Numbers stand-off threatens to collapse ANC conference
Dlamini-Zuma backers unhappy with Mantashe 'bias' and electoral agency
A lack of trust in the ANC's electoral agency and loss of confidence in secretary-general Gwede Mantashe by Nkosazana Dlamini-Zuma's supporters are threatening to collapse the party's national conference next weekend.
Dlamini-Zuma backers, especially in KwaZulu-Natal, have questioned the independence of the privately run Elections Agency after a blunder led to incorrect nominations being announced on Monday at the KwaZulu-Natal provincial general council.
The province is gunning for Mantashe, who is accused of taking sides after he declined its demand to be allocated an additional 100 delegates to the 870 it will be sending to Nasrec.
This is expected to be a matter of contention when the conference is due to agree on the number of voting delegates.Cyril Ramaphosa's backers have long suspected that Dlamini-Zuma's supporters may resort to collapsing the conference should nominations not go in their favour.
The Sunday Times has learnt the provinces led by leaders sympathetic to Dlamini-Zuma have questioned the independence of the ANC's electoral agency, demanding that provincial secretaries be directly involved in vote counting.
A provincial leader lobbying for Dlamini-Zuma said they were worried about the electoral agency, and said Mantashe was not "reliable enough to oversee the process because he has already endorsed a slate".
Mantashe has saidthere will be election observers from each province but has refused requests that the provincial secretaries be involved.
"No provincial secretary will be involved in the documentation and work of the electoral agency, but there will be observers," he told the Sunday Times.
Contention over the reliability of the electoral agency risks a dispute over the results.
Another thing that threatens the conference is the allocation of delegates, with the ANC in KwaZulu-Natal, the party's largest province, bemoaning a supposed under-allocation of delegates.Members have claimed they were allocated more than 100 delegates fewer than what they were due.
Mantashe has rejected this, saying the national executive committee meeting last weekend dealt with it. "There is an understanding no province with 18% of membership will get 21% of the delegation to the conference," he said.But KwaZulu-Natal leaders would not back down.
Mantashe also put his foot down about changes to the delegate lists by provincial leaders in the pre-registration process this week.

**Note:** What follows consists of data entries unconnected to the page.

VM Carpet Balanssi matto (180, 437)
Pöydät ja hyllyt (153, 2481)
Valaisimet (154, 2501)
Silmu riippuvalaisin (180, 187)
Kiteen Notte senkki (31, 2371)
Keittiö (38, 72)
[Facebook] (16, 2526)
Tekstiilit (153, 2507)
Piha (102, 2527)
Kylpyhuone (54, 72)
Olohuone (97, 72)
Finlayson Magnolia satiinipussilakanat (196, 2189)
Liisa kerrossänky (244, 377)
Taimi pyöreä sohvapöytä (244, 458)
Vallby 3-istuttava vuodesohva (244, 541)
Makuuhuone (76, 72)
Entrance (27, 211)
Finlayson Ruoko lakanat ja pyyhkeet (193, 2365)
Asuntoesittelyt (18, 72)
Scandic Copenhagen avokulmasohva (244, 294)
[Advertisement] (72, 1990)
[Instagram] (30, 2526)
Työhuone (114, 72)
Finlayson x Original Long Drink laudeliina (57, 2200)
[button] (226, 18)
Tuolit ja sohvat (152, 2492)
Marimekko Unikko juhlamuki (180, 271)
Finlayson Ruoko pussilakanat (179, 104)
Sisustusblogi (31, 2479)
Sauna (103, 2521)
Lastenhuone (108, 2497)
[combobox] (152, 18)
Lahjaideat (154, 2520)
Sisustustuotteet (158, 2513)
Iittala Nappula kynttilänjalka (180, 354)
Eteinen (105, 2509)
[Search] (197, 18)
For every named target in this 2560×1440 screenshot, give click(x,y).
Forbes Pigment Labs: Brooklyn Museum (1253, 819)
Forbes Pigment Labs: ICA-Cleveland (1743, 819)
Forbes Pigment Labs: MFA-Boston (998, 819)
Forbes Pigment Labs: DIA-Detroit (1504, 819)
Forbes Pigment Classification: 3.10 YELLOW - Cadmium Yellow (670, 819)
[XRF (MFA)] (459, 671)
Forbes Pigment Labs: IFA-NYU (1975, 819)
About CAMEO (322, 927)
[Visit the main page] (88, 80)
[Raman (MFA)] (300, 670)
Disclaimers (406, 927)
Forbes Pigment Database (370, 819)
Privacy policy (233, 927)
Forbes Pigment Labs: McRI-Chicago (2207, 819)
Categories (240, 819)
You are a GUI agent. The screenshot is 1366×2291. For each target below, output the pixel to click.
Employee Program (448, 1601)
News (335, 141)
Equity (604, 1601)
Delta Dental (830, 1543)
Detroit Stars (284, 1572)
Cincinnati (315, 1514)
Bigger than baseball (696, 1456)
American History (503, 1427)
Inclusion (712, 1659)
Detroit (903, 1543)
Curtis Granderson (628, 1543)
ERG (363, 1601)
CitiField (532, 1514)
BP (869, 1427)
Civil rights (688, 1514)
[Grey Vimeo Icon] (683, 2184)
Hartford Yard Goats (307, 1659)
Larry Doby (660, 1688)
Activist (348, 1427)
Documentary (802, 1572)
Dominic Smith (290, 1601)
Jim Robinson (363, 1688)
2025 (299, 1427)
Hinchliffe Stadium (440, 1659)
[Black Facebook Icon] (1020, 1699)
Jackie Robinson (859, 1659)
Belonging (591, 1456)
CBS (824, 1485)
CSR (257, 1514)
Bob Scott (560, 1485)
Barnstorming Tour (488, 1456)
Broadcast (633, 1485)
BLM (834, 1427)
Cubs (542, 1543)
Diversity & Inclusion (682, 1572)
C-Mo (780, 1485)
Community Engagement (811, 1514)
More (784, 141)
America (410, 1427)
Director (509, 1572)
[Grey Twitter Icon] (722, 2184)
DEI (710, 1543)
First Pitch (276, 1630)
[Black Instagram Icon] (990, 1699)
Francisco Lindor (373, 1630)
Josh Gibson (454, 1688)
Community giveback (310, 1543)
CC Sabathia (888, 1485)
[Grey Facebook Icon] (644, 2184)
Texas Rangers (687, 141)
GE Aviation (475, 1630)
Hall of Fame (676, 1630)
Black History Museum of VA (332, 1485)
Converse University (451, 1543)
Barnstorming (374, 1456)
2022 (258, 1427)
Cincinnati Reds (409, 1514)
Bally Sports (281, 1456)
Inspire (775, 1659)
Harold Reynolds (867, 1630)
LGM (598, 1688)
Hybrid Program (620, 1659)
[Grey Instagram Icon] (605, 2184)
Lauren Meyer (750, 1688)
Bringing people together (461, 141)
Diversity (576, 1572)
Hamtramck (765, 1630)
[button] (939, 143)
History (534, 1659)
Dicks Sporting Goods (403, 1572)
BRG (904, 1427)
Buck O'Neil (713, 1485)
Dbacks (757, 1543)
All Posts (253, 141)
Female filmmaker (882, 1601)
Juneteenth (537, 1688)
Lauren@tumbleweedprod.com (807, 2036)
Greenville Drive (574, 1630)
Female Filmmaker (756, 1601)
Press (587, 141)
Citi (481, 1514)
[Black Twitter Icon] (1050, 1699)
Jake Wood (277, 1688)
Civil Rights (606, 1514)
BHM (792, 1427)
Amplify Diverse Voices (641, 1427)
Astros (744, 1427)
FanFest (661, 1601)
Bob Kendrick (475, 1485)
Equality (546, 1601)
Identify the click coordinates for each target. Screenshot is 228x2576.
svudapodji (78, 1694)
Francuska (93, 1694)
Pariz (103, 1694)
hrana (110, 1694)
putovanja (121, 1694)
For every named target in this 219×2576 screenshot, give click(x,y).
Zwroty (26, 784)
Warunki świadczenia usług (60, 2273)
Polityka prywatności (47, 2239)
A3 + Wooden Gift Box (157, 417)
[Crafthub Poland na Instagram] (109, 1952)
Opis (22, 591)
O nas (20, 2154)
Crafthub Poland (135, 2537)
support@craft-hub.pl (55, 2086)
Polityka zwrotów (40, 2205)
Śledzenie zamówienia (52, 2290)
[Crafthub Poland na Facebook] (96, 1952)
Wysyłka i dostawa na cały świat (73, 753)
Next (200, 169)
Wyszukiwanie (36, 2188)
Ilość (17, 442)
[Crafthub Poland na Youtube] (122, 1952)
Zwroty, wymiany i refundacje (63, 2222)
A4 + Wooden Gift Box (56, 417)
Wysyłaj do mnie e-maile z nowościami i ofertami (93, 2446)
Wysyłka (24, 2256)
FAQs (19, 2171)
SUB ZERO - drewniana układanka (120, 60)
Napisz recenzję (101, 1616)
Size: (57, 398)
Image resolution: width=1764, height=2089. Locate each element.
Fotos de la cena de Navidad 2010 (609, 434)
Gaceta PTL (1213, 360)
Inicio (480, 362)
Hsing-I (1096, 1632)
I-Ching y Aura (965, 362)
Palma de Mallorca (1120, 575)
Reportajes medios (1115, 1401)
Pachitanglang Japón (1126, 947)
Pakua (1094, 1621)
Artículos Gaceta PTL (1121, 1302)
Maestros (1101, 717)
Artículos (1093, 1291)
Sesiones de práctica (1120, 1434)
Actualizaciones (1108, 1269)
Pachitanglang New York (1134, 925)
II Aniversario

He said all delegates preregistered in KwaZulu-Natal would be verified against a list drawn up by the electoral agency, which was in charge of the nomination process. "If you change [the delegates] you will be caught," Mantashe said about the possibility of tampering.
Suffering a setback in numbers from the nomination process, the NDZ faction this week held a series of "delegate forums" across the country at which they reinforced efforts to get ANC delegates to the conference to vote for Dlamini-Zuma.
The ANC in KwaZulu-Natal hosted a "victory rally" yesterday in an effort to lay down the law to delegates from that province.
A source who attended a delegate forum said the events addressed by Dlamini-Zuma lobbyists were aimed at discrediting Ramaphosa. "They are telling delegates there will be no radical economic transformation if Ramaphosa wins. The economy will only change if NDZ is elected. They said Ramaphosa is not governed by ANC principles and ... we will get GEAR [growth, employment and redistribution strategy] or some other policies," the source said.
Ramaphosa's side, however, remains confident that its showing in the nomination process is enough to win the conference. ANC chief whip and Ramaphosa supporter Jackson Mthembu said the deputy president had secured the 2,600 votes required for victory. Internal ANC channels were being used to address nomination disputes.
Ramaphosa has received more branch nominations than Dlamini-Zuma.
Mthembu said that with the support of Ramaphosa sympathisers in the current NEC, at least 60 votes from the ANC Veterans League and more ballots from the executive councils of five provinces, the campaign was confident of victory.
Mthembu claimed that Dlamini-Zuma's supporters had attempted to bribe Ramaphosa delegates.
"They are offering them R50,000 for every day of the conference in exchange for support. They are even asking them to get sick because if they get sick they think they will be able to change a branch delegate. That's the level of desperation. It's quite rough and quite tough out there, but I take my hat off to our delegates who remain resolute to save our country and the ANC in the face of all these challenges," said Mthembu.
ANTI-JACKSON MTHEMBU MPS PLOT TO OUST HIM
The knives are out for ANC chief whip Jackson Mthembu, as some party MPs plan to try to persuade the ANC national conference to boot him out of his position. MPs Mervyn Dirks and Sibusiso Radebe, who back President Jacob Zuma, told the Sunday Times they would push for Mthembu’s removal at the Nasrec gathering. “I will raise it. We want to ensure that people like Jackson get removed from [leadership] positions,” said Dirks.